• [Work order A]:
Translate this sentence from the passage on audio source identification into Spanish: "Moreover, the insertion of these codes often entails degradation of the audio signal, introducing unwanted audible signals or hissing."
• [Work order B]:
Reproduce the part of the passage on audio source identification starting with "SUMMARY OF THE" and going on through "entail signal degradation.".

• [Document passage]:
--- START ---
This sound matching procedure is sufficient, in itself, to identify with considerable assurance and effectiveness the audio source, for example the radio or television station, to which the meter is exposed.
In some cases, however, different radio or television stations may broadcast simultaneously the same program, for example newscasts, live concerts, and others.
In this situation, the sound matching procedure is not sufficient in itself to identify correctly the individual radio station to which the meter is actually exposed.
Moreover, it may be necessary to know the distribution platform (AM, FM, DAB, satellite, digital terrestrial television, the Internet) via which listening occurs. In this case also, the sound matching procedure in itself is unable to yield a safe result.
Known systems overcome this problem by inserting in certain points of the output audio, for example in the points of the audio where time or frequency masking conditions occur, an audio frequency on which an identification code is modulated. In this case, portable or fixed meters do not extract “sound prints” as occurs for sound matching, but identify the code, if any, that is present within the audio.
However, these techniques are affected by some important limitations. In particular, it is not possible to use the same devices used for sound matching but it is necessary to use devices which can operate specifically for recognizing codes within certain frequencies.
Moreover, the insertion of these codes often entails degradation of the audio signal, introducing unwanted audible signals or hissing.

SUMMARY OF THE INVENTION

The aim of the present invention is to overcome the limitations described above by tagging the audio before it is broadcast by the corresponding audio source, so as to allow recognition of the source even if it is not possible to identify the audio correctly by means of sound matching techniques, so that the tagging is inaudible for the human ear and therefore does not entail signal degradation.
--- END ---
• [Record set]:
--- START ---
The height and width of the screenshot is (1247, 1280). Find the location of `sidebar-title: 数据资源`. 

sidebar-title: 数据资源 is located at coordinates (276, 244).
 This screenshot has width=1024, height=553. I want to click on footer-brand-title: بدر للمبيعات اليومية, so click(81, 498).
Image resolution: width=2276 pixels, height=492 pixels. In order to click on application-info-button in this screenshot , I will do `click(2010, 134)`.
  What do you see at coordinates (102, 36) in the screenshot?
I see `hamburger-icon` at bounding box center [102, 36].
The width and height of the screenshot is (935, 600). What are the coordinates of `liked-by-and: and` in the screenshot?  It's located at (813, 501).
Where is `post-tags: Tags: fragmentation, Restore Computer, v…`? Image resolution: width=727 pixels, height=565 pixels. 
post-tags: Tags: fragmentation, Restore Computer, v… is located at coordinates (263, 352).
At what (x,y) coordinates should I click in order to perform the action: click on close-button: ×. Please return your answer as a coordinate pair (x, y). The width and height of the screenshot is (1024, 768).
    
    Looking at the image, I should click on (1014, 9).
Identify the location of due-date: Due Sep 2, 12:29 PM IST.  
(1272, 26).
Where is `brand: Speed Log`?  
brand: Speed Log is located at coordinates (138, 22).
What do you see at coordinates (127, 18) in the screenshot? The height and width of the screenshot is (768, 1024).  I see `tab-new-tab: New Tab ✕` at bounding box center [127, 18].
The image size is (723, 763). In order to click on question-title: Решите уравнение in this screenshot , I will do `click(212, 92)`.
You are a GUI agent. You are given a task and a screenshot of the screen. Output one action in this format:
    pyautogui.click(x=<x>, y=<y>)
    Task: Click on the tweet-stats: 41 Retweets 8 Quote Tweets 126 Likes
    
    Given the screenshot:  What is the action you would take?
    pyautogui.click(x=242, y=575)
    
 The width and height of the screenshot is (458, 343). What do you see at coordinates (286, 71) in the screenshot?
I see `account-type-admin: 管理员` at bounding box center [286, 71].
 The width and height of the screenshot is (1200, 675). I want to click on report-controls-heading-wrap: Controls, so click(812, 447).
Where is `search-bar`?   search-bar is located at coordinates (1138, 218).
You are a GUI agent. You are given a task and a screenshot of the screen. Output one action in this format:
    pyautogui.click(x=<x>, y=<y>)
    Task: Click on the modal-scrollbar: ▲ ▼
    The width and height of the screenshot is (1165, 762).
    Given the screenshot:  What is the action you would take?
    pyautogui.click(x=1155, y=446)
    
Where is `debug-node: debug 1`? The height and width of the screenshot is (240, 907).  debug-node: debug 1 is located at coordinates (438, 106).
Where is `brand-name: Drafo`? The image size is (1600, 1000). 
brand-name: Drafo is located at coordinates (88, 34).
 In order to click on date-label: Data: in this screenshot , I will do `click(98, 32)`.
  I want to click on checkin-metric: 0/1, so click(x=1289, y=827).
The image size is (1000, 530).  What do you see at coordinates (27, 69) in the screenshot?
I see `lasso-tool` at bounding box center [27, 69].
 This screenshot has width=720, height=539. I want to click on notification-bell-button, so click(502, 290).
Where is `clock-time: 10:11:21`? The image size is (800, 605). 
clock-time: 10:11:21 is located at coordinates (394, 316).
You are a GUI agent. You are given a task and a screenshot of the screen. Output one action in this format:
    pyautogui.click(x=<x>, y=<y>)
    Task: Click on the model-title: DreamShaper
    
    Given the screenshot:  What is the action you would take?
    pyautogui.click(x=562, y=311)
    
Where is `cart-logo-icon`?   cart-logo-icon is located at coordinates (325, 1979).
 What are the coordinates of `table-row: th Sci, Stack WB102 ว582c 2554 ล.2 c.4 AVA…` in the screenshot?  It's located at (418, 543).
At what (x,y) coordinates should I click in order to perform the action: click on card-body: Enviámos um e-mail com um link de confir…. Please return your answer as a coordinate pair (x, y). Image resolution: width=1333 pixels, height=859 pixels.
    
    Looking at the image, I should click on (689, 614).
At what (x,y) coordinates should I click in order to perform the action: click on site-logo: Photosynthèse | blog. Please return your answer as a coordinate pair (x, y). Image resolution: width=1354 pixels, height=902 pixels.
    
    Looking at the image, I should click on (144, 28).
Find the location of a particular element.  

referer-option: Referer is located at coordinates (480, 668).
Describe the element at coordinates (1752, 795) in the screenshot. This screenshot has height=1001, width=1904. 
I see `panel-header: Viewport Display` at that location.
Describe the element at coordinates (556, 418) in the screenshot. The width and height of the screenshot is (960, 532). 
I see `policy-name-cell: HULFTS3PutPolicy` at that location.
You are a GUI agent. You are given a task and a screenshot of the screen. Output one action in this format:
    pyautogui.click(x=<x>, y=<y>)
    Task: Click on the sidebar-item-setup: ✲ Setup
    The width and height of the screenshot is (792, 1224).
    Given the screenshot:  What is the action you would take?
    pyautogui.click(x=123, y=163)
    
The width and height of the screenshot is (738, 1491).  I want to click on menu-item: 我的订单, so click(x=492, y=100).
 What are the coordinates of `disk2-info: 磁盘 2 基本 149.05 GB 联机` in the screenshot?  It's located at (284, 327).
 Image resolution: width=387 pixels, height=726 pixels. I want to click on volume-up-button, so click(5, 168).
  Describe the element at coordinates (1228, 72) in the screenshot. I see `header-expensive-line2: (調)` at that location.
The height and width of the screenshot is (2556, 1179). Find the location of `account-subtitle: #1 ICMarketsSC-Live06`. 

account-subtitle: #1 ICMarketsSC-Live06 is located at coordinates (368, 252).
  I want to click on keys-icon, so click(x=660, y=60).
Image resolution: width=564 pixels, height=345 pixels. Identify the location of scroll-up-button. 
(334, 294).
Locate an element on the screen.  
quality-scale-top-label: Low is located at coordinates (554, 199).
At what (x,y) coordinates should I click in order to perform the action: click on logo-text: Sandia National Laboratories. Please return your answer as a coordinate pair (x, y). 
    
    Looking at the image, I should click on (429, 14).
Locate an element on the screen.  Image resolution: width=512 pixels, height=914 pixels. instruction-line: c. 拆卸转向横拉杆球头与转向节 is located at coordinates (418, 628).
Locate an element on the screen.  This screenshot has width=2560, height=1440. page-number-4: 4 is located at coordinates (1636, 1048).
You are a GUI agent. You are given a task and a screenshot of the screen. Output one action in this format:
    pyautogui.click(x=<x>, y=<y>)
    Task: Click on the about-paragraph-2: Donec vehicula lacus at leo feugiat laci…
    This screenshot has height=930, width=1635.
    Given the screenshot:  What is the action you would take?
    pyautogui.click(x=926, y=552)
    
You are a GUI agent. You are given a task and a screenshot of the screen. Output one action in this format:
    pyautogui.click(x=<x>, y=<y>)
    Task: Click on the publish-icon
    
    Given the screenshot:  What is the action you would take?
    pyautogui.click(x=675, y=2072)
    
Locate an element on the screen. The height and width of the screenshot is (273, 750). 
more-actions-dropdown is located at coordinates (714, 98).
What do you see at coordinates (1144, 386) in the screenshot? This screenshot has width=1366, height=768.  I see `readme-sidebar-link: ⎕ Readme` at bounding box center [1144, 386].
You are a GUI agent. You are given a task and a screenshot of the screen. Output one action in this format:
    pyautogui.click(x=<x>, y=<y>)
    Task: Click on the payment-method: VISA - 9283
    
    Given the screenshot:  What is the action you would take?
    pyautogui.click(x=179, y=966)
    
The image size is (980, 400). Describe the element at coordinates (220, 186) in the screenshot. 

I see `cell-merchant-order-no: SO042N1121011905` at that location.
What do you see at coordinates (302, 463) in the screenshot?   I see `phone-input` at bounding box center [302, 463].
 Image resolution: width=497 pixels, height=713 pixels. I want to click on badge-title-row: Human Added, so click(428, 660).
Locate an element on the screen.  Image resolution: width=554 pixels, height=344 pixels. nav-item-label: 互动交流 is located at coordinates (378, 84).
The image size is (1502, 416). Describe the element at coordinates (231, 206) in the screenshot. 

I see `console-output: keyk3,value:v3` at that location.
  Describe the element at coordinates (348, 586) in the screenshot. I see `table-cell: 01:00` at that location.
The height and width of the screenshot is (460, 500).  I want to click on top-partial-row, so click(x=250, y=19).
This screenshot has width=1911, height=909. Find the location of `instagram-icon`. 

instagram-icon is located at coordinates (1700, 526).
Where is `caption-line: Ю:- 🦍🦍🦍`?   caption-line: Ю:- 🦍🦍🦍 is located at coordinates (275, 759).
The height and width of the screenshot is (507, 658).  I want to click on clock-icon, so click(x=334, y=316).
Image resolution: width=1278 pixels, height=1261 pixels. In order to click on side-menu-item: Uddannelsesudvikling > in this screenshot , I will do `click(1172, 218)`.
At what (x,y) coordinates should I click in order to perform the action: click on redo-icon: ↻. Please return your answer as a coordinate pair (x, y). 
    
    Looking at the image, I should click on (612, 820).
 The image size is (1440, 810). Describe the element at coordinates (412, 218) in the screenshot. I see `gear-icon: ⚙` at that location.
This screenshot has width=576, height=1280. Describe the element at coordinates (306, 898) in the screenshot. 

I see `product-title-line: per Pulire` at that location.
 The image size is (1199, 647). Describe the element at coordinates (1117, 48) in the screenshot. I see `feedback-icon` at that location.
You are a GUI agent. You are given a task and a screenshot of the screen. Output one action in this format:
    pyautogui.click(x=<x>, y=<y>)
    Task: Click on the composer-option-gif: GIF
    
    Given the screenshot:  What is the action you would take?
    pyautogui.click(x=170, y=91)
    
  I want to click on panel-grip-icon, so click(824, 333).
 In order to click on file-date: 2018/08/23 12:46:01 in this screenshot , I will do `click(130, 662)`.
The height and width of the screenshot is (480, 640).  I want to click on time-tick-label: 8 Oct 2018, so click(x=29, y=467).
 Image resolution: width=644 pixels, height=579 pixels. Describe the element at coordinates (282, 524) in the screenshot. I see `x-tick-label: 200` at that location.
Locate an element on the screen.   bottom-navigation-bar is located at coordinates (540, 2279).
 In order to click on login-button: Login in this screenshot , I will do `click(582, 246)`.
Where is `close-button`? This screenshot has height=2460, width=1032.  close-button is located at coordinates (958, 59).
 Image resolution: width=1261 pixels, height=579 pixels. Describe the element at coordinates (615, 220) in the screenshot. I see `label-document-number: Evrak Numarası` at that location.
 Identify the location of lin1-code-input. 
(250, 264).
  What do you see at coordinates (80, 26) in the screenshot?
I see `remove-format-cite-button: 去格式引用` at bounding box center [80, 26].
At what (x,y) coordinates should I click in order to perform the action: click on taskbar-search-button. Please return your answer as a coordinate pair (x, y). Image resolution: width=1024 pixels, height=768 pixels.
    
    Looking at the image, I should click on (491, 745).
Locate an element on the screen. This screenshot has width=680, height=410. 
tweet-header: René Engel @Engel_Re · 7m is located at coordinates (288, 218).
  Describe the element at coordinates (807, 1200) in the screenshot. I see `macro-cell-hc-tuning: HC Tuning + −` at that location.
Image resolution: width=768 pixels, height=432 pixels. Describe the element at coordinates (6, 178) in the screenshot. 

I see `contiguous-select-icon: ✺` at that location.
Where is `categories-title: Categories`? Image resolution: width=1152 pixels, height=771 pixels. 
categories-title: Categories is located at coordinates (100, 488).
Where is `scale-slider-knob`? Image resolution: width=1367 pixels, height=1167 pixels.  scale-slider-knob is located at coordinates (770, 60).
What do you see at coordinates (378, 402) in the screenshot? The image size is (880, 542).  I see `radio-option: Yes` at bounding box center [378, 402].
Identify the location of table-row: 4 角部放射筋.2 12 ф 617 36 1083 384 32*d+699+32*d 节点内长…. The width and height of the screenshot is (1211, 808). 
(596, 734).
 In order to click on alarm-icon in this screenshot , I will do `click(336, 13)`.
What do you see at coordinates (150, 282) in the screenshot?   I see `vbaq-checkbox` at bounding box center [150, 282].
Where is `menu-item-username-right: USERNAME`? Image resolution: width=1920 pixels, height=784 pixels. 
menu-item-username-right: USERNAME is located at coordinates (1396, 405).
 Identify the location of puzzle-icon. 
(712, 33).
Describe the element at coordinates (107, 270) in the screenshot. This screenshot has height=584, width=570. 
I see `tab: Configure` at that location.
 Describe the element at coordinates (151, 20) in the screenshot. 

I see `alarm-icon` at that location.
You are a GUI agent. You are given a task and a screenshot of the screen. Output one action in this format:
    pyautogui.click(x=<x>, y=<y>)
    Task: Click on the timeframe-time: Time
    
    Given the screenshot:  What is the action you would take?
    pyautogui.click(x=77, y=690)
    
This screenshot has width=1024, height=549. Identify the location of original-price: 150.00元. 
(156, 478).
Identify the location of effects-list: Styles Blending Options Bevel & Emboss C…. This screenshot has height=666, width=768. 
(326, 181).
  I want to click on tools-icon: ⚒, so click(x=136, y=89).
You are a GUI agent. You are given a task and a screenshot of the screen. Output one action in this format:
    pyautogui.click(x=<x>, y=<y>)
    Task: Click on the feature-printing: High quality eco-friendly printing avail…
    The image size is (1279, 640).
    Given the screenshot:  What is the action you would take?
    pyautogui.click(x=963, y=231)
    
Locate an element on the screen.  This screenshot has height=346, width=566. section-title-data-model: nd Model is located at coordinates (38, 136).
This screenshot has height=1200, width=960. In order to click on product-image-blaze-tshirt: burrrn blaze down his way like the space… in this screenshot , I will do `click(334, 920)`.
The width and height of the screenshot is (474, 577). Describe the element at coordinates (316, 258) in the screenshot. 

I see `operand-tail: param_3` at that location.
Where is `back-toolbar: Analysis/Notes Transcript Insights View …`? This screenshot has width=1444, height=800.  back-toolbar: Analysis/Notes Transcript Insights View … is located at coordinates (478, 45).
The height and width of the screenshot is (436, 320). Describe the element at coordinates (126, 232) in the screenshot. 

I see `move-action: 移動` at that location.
--- END ---
• [Result A]:
Además, la inserción de estos códigos a menudo conlleva una degradación de la señal de audio, introduciendo señales audibles no deseadas o siseos.

• [Result B]:
SUMMARY OF THE INVENTION

The aim of the present invention is to overcome the limitations described above by tagging the audio before it is broadcast by the corresponding audio source, so as to allow recognition of the source even if it is not possible to identify the audio correctly by means of sound matching techniques, so that the tagging is inaudible for the human ear and therefore does not entail signal degradation.